Task goal. Select, from the material below, each line with "pixels" in it.

Dataset records.
——

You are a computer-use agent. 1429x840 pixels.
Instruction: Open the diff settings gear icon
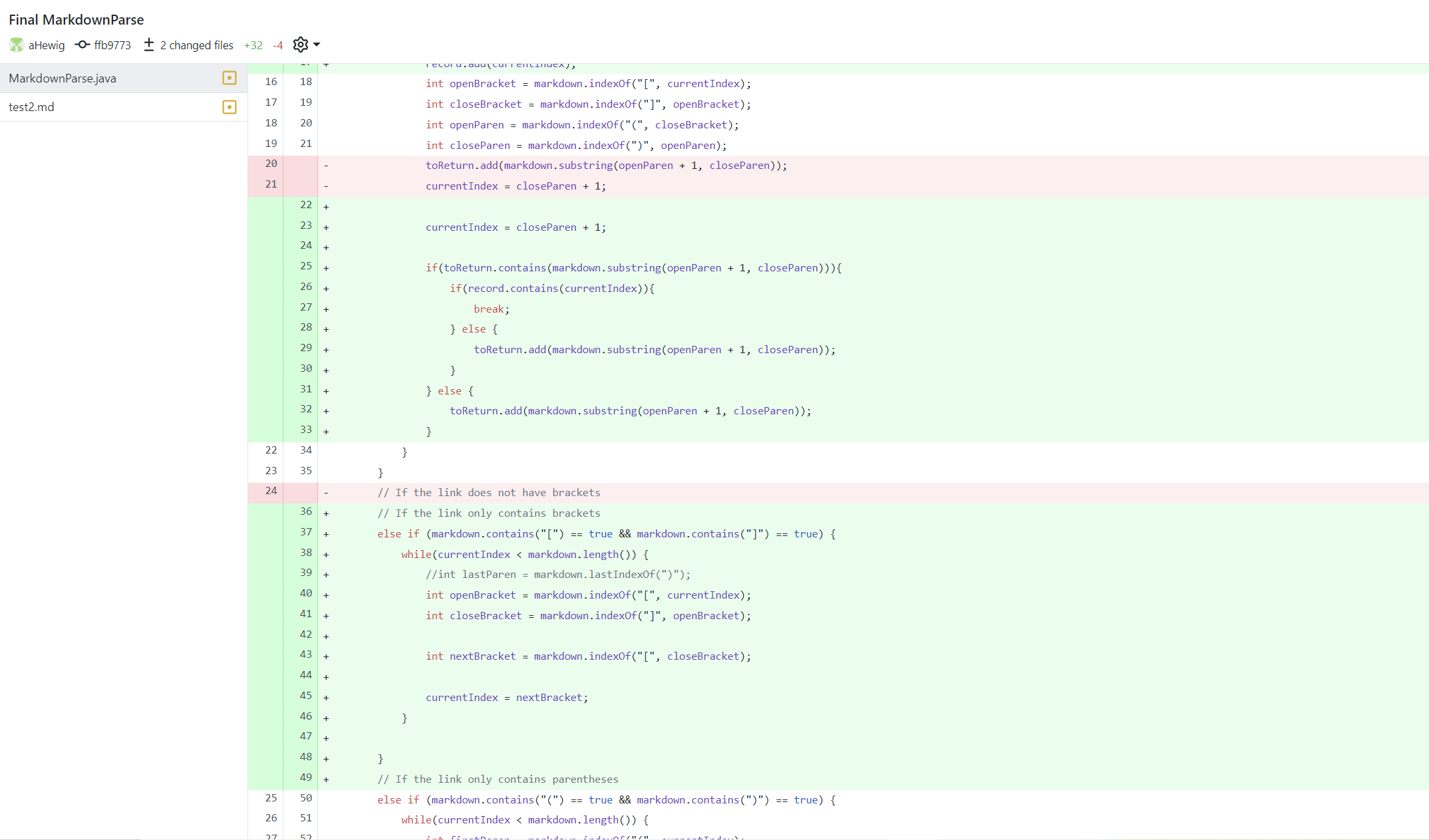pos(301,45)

——

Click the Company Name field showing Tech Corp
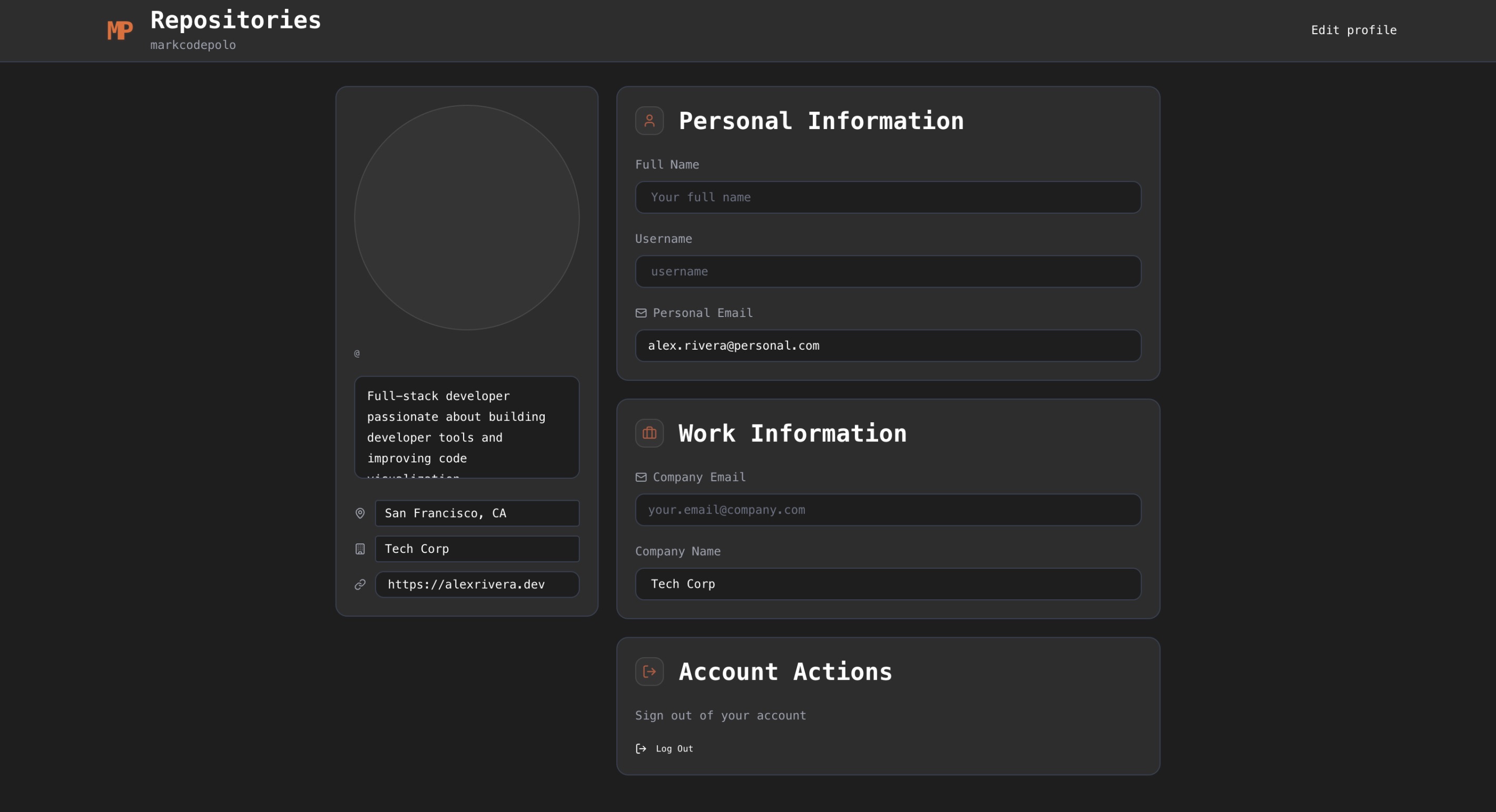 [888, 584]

——

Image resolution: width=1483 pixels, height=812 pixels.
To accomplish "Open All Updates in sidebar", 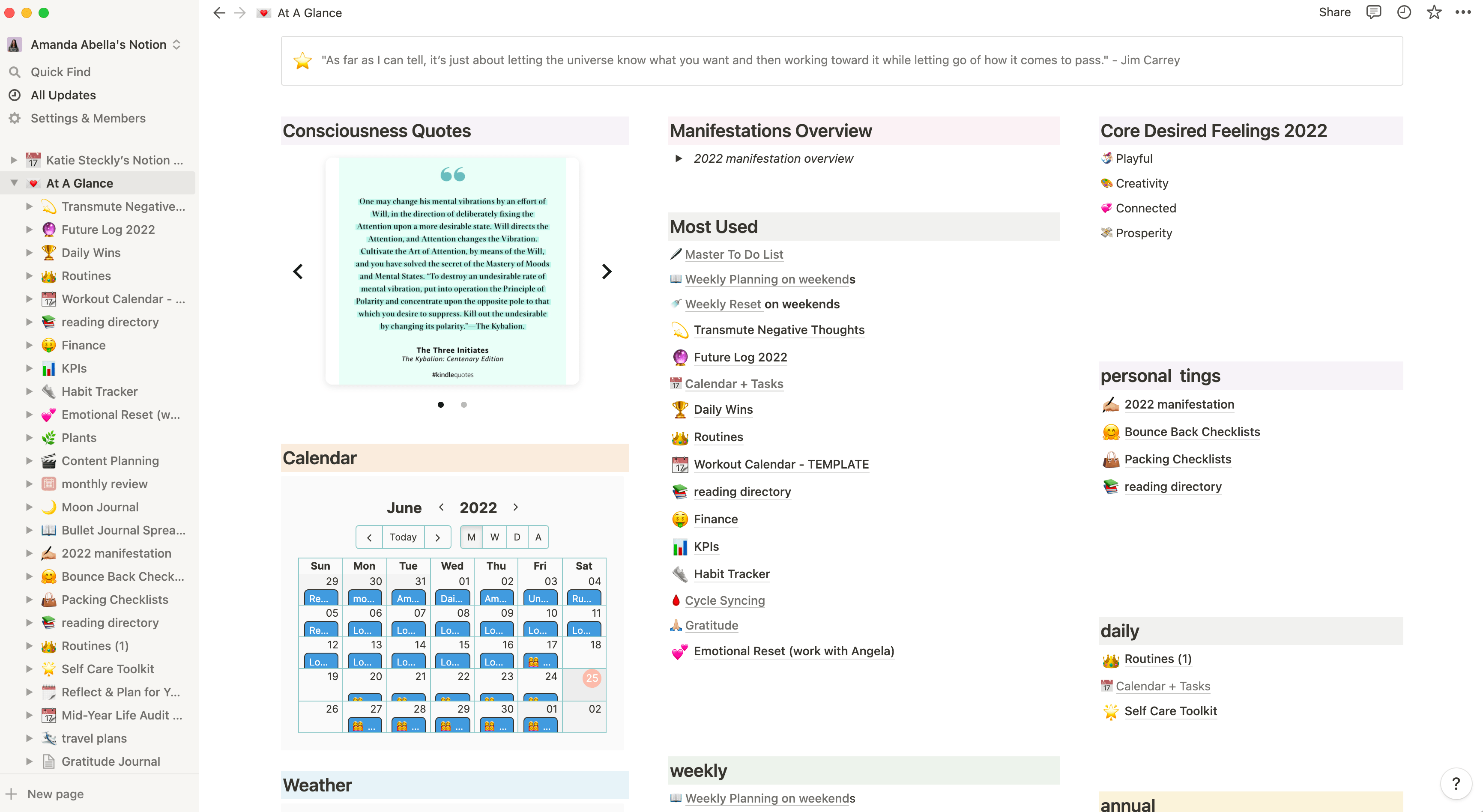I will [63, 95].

——

Result for this task.
You are a computer-use agent. 1429x840 pixels.
Image resolution: width=1483 pixels, height=812 pixels.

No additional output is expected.